Exercise: Rewrite all the items below, changing each "orange callout" to "orange badge" and leaving every other character unchanged.
======
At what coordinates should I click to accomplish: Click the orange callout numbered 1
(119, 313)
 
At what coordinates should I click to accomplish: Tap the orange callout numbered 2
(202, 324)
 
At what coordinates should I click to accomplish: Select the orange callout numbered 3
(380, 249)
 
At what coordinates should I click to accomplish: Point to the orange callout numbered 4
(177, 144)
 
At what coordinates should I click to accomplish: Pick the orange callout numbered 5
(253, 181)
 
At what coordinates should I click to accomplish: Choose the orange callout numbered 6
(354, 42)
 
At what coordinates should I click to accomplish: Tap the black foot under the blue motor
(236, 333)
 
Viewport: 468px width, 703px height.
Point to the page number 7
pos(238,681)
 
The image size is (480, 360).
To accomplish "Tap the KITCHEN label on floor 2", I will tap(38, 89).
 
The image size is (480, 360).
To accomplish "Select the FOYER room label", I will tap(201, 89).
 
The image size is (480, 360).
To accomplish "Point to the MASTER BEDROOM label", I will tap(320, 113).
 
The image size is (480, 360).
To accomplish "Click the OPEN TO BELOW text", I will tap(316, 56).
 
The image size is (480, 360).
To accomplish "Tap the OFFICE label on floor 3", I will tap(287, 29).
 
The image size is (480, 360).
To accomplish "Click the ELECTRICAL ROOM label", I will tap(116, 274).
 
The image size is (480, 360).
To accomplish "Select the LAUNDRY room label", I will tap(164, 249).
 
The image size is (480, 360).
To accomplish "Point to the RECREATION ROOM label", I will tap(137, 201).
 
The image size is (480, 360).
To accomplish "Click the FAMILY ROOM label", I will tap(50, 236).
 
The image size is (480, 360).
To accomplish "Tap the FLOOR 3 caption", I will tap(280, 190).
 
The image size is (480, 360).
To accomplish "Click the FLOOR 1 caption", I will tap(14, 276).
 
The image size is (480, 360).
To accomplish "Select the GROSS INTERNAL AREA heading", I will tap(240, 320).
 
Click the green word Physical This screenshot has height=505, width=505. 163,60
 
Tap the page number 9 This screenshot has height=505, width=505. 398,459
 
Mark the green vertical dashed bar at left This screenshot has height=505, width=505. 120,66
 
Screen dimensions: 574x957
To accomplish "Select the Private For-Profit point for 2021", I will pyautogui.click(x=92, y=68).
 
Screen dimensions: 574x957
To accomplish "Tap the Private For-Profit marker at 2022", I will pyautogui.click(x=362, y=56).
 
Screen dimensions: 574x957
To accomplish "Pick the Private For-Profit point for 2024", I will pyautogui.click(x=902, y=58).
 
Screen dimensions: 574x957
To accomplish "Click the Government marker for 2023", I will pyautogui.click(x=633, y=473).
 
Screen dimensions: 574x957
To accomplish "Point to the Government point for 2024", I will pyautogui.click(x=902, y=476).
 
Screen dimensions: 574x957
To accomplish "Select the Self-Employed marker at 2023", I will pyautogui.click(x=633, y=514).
======
Solved exercise:
At what coordinates should I click to accomplish: Click the orange badge numbered 1
(119, 313)
 
At what coordinates should I click to accomplish: Tap the orange badge numbered 2
(202, 324)
 
At what coordinates should I click to accomplish: Select the orange badge numbered 3
(380, 249)
 
At what coordinates should I click to accomplish: Point to the orange badge numbered 4
(177, 144)
 
At what coordinates should I click to accomplish: Pick the orange badge numbered 5
(253, 181)
 
At what coordinates should I click to accomplish: Choose the orange badge numbered 6
(354, 42)
 
At what coordinates should I click to accomplish: Tap the black foot under the blue motor
(236, 333)
 
Viewport: 468px width, 703px height.
Point to the page number 7
pos(238,681)
 
The image size is (480, 360).
To accomplish "Tap the KITCHEN label on floor 2", I will tap(38, 89).
 
The image size is (480, 360).
To accomplish "Select the FOYER room label", I will tap(201, 89).
 
The image size is (480, 360).
To accomplish "Point to the MASTER BEDROOM label", I will tap(320, 113).
 
The image size is (480, 360).
To accomplish "Click the OPEN TO BELOW text", I will tap(316, 56).
 
The image size is (480, 360).
To accomplish "Tap the OFFICE label on floor 3", I will tap(287, 29).
 
The image size is (480, 360).
To accomplish "Click the ELECTRICAL ROOM label", I will tap(116, 274).
 
The image size is (480, 360).
To accomplish "Select the LAUNDRY room label", I will tap(164, 249).
 
The image size is (480, 360).
To accomplish "Point to the RECREATION ROOM label", I will tap(137, 201).
 
The image size is (480, 360).
To accomplish "Click the FAMILY ROOM label", I will tap(50, 236).
 
The image size is (480, 360).
To accomplish "Tap the FLOOR 3 caption", I will tap(280, 190).
 
The image size is (480, 360).
To accomplish "Click the FLOOR 1 caption", I will tap(14, 276).
 
The image size is (480, 360).
To accomplish "Select the GROSS INTERNAL AREA heading", I will tap(240, 320).
 
Click the green word Physical This screenshot has height=505, width=505. 163,60
 
Tap the page number 9 This screenshot has height=505, width=505. 398,459
 
Mark the green vertical dashed bar at left This screenshot has height=505, width=505. 120,66
 
Screen dimensions: 574x957
To accomplish "Select the Private For-Profit point for 2021", I will pyautogui.click(x=92, y=68).
 
Screen dimensions: 574x957
To accomplish "Tap the Private For-Profit marker at 2022", I will pyautogui.click(x=362, y=56).
 
Screen dimensions: 574x957
To accomplish "Pick the Private For-Profit point for 2024", I will pyautogui.click(x=902, y=58).
 
Screen dimensions: 574x957
To accomplish "Click the Government marker for 2023", I will pyautogui.click(x=633, y=473).
 
Screen dimensions: 574x957
To accomplish "Point to the Government point for 2024", I will pyautogui.click(x=902, y=476).
 
Screen dimensions: 574x957
To accomplish "Select the Self-Employed marker at 2023", I will pyautogui.click(x=633, y=514).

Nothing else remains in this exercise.